## SOURCE PASSAGE
News & Events

Industry Week in Review –April 27, 2018


Aerospace & Defense Update

Numerous aerospace and defense companies have announced positive 1Q18 earnings throughout the past week.  Boeing reported a strong quarter, beating consensus earnings per share (“EPS”) estimates by $1.05 (28.8%) and reported revenue growth of 6.6% year-over-year (“YoY”) to $23.4 billion, driven by a 9% increase in commercial aircraft deliveries and a 13% increase in Defense, Space, & Security segment revenues.  Lockheed Martin also reported a solid quarter, beating EPS estimates by $0.60 (14.9%) and increasing revenue by 3.8% YoY to $11.6 billion.  Lockheed’s highlight of the quarter was the conclusion of the System Design and Development phase of the F-35 program.  Northrop Grumman also had a favorable quarter and beat EPS estimates by $0.57 (13.5%) while increasing revenue by 5.1% YoY to $6.7 billion, driven by higher Manned Aircraft volume at Aerospace Systems and higher Sensors and Processing volume at Mission Systems.  All three companies beat consensus revenue estimates and raised EPS guidance for 2018, citing industry tailwinds from the ramp up in defense spending and a lower tax rate environment.

United Technologies beat EPS estimates by $0.26 (14.7%) and increased revenue by 10.1% YoY to $15.2 billion due to robust military sales and strong aftermarket sales from its large installed base of engines.  General Dynamics beat EPS estimates by $0.17 (6.4%) and raised its revenue by 1.3% YoY to $7.5 billion, citing growth in its defense business revenues, particularly within its Combat Systems segment.  Lastly, Raytheon beat EPS estimates by $0.09 (4.1%) and increased its revenue by 5.0% YoY to $6.3 billion.  Both United Technologies and Raytheon beat consensus revenue estimates and raised 2018 EPS guidance.  While General Dynamics missed quarterly revenue estimates, the company reaffirmed previous 2018 EPS guidance, expecting continued strength in global demand for its integrated air and missile defense systems.

## DATASET
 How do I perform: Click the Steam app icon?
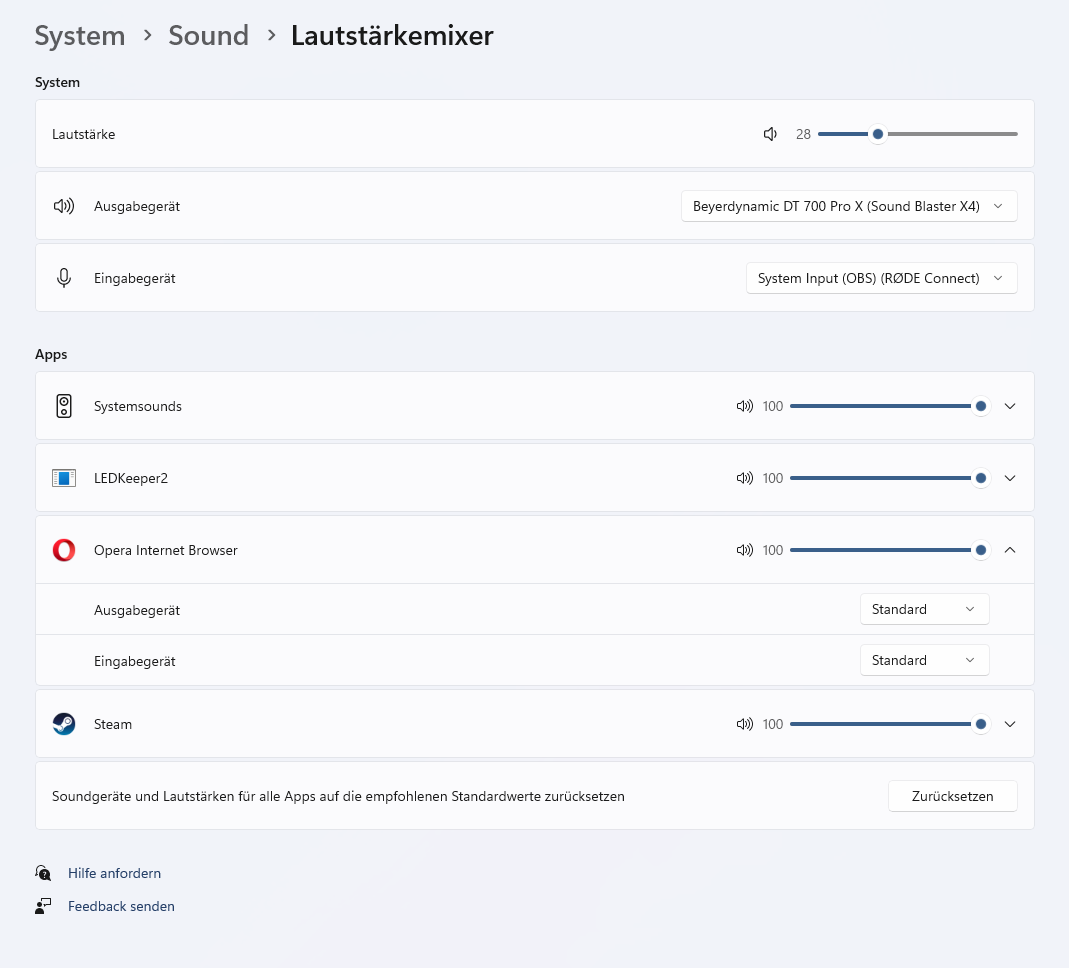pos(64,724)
---
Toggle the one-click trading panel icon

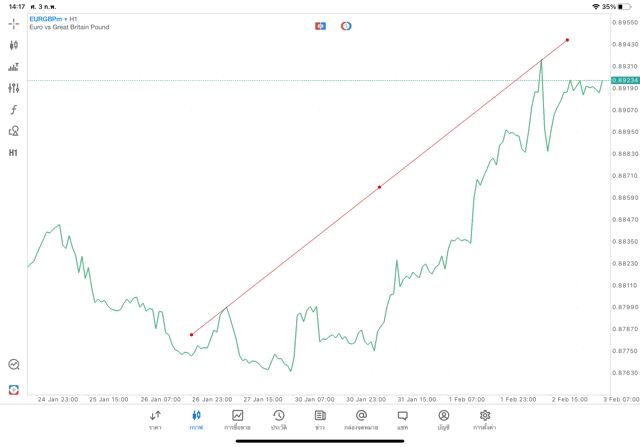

## TASK SET
a - From the aerospace and defense update, reproduce the text between "United Technologies beat" and "missile defense systems.", inclusive.
b - What was Boeing's quarterly revenue according to the aerospace and defense update?

## SOLUTION LIST
a -
United Technologies beat EPS estimates by $0.26 (14.7%) and increased revenue by 10.1% YoY to $15.2 billion due to robust military sales and strong aftermarket sales from its large installed base of engines.  General Dynamics beat EPS estimates by $0.17 (6.4%) and raised its revenue by 1.3% YoY to $7.5 billion, citing growth in its defense business revenues, particularly within its Combat Systems segment.  Lastly, Raytheon beat EPS estimates by $0.09 (4.1%) and increased its revenue by 5.0% YoY to $6.3 billion.  Both United Technologies and Raytheon beat consensus revenue estimates and raised 2018 EPS guidance.  While General Dynamics missed quarterly revenue estimates, the company reaffirmed previous 2018 EPS guidance, expecting continued strength in global demand for its integrated air and missile defense systems.

b - $23.4 billion